Kozinski’s arguing, apparently, that we need cameras in the courtroom because trials are no longer covered with the skill that Nina Totenberg and Linda Greenhouse bring to their work. Furthermore, Kozinski seems to be arguing, the public is fooled into following “loud” chroniclers of trials, rather than competent ones. And, it seems, Kozinski believes readers (the blogger here doesn’t specify what kind of reader) risk … something … if they rely on pseudonymous bloggers.
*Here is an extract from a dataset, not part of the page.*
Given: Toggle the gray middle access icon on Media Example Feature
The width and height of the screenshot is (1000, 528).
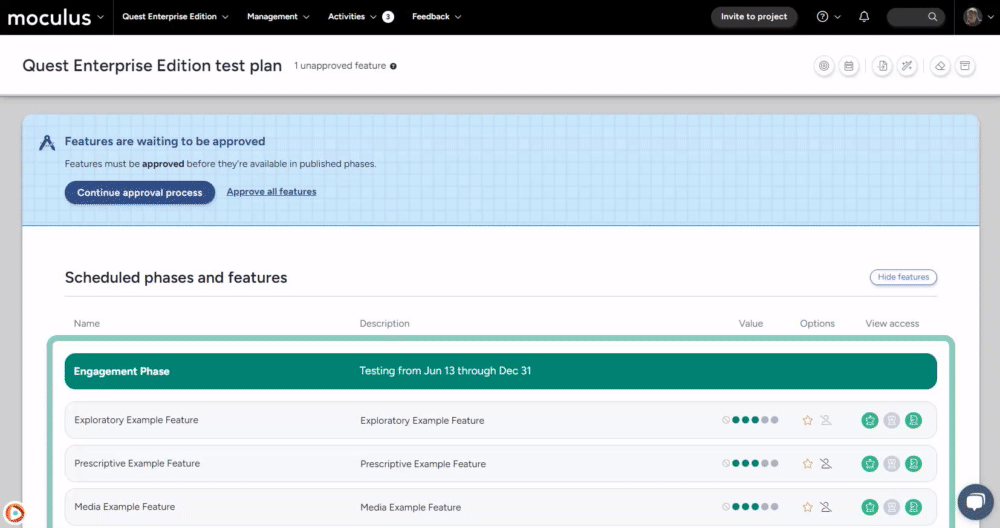Looking at the screenshot, I should [892, 507].

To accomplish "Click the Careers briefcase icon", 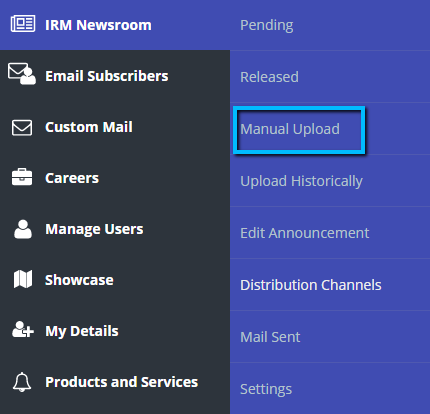I will [x=22, y=177].
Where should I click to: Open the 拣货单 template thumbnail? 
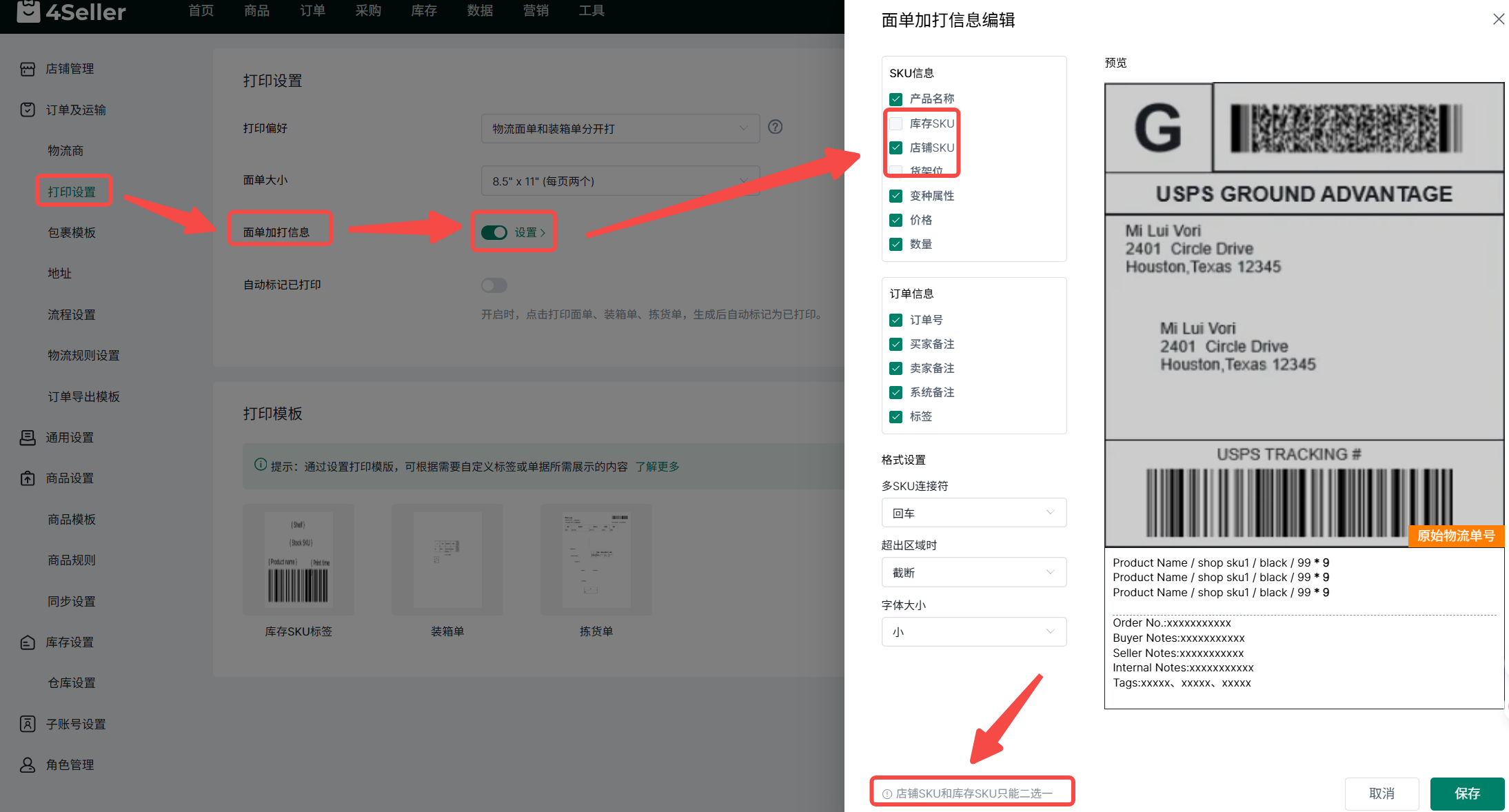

As some of you no doubt recall, a blog named “FireDogLake” actually once covered a trial–the Scooter Libby trial–also covered by Nina Totenberg. FDL’s coverage was undoubtedly biased and at times even delved into heavy snark (since then, in fact, one of the bloggers has developed a bit of a reputation for a potty mouth). Nevertheless, FDL’s liveblog–written under the pseudonyms “emptywheel,” “Swopa,” and “Pachacutec”– became the standard “instantaneous” news from the trial. Two of the TradMed journalists in the courtroom–including one whose beat was the Court–followed the stream, not to mention an unknown number of journalists who chose to stay away from the court house and follow along the thread. The General Counsel for the Washington Post chose to follow FDL’s liveblog, rather than the superb work of Washington Post reporter Carol Leonnig, because with five reporters testifying in the trial, he needed up-to-the-minute near transcription rather than twice-daily analysis of the events. When it was all said and done, Jay Rosen declared that in most categories of coverage “FDL was tops.” I assume Rosen even considered Nina Totenberg’s coverage of the trial when he said that.